━━━ PROVIDED DATA
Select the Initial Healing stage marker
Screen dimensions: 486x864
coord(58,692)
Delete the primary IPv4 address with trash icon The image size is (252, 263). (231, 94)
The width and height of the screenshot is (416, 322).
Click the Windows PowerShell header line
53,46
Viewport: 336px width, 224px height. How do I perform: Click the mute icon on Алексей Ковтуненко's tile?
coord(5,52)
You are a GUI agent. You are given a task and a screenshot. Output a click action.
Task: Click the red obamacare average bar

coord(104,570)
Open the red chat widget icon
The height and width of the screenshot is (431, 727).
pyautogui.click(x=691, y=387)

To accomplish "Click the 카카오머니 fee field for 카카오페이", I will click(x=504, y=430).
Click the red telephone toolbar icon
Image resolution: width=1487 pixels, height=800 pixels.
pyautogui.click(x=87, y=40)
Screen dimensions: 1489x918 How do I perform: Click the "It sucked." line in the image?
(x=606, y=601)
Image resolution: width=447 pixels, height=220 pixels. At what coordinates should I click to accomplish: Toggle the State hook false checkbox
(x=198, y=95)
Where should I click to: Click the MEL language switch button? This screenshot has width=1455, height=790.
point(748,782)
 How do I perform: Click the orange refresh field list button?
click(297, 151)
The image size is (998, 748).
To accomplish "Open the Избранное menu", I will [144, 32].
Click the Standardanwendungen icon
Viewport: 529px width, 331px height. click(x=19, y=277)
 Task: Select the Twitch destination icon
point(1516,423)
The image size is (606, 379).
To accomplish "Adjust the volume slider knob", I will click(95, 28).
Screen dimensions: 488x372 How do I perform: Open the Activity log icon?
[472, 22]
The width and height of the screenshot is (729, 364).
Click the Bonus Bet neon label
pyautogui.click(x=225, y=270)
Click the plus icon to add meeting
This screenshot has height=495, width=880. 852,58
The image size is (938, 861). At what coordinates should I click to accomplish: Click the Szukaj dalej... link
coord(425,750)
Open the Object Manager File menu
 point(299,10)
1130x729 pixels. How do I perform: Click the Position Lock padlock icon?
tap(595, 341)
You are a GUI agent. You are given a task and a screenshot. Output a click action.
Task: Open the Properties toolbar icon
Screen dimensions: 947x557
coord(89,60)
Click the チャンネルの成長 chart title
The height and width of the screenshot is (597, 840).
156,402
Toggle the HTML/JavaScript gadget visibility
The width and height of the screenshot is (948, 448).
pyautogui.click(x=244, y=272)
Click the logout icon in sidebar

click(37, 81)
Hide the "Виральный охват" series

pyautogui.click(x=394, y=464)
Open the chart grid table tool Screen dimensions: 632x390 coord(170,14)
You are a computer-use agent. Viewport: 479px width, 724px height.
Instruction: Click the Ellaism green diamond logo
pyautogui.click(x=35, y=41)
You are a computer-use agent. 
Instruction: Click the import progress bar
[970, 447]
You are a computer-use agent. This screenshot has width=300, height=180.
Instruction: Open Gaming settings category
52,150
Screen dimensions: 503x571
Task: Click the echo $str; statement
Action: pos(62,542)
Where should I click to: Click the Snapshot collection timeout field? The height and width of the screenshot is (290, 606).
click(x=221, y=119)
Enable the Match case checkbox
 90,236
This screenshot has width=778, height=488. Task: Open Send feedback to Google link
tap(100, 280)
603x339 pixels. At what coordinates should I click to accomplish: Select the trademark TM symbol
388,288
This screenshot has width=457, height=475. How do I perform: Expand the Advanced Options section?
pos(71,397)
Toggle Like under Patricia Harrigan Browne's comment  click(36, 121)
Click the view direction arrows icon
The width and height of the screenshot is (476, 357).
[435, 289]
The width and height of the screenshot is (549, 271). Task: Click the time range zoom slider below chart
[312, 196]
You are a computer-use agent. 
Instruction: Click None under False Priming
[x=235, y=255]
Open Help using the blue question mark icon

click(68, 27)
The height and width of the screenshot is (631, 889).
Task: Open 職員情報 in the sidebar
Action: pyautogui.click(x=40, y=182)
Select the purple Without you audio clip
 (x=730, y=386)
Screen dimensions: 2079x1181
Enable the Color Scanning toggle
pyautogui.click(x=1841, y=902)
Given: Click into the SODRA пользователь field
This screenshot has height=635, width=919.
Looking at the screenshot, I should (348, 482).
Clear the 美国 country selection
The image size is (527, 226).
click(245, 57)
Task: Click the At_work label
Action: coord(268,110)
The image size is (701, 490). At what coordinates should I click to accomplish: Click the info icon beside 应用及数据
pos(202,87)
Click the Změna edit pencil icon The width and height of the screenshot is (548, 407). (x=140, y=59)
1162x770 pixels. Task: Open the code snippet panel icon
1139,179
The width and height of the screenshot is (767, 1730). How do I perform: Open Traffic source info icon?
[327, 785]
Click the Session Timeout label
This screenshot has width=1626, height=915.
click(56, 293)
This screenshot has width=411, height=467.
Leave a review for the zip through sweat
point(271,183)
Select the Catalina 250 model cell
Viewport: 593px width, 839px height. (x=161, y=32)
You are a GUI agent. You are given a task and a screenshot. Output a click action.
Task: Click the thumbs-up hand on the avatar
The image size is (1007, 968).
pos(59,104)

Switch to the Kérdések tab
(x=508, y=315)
━━━━━━
Recast everything from the start of the material down to the line containing "will [144, 32].", inclusive, as a Markdown table with the columns Row and Line. Leave out blank lines.

■ **EXERCISE SOLUTION**
| Row | Line |
|---|---|
| 1 | Select the Initial Healing stage marker |
| 2 | Screen dimensions: 486x864 |
| 3 | coord(58,692) |
| 4 | Delete the primary IPv4 address with trash icon The image size is (252, 263). (231, 94) |
| 5 | The width and height of the screenshot is (416, 322). |
| 6 | Click the Windows PowerShell header line |
| 7 | 53,46 |
| 8 | Viewport: 336px width, 224px height. How do I perform: Click the mute icon on Алексей Ковтуненко's tile? |
| 9 | coord(5,52) |
| 10 | You are a GUI agent. You are given a task and a screenshot. Output a click action. |
| 11 | Task: Click the red obamacare average bar |
| 12 | coord(104,570) |
| 13 | Open the red chat widget icon |
| 14 | The height and width of the screenshot is (431, 727). |
| 15 | pyautogui.click(x=691, y=387) |
| 16 | To accomplish "Click the 카카오머니 fee field for 카카오페이", I will click(x=504, y=430). |
| 17 | Click the red telephone toolbar icon |
| 18 | Image resolution: width=1487 pixels, height=800 pixels. |
| 19 | pyautogui.click(x=87, y=40) |
| 20 | Screen dimensions: 1489x918 How do I perform: Click the "It sucked." line in the image? |
| 21 | (x=606, y=601) |
| 22 | Image resolution: width=447 pixels, height=220 pixels. At what coordinates should I click to accomplish: Toggle the State hook false checkbox |
| 23 | (x=198, y=95) |
| 24 | Where should I click to: Click the MEL language switch button? This screenshot has width=1455, height=790. |
| 25 | point(748,782) |
| 26 |  How do I perform: Click the orange refresh field list button? |
| 27 | click(297, 151) |
| 28 | The image size is (998, 748). |
| 29 | To accomplish "Open the Избранное menu", I will [144, 32]. |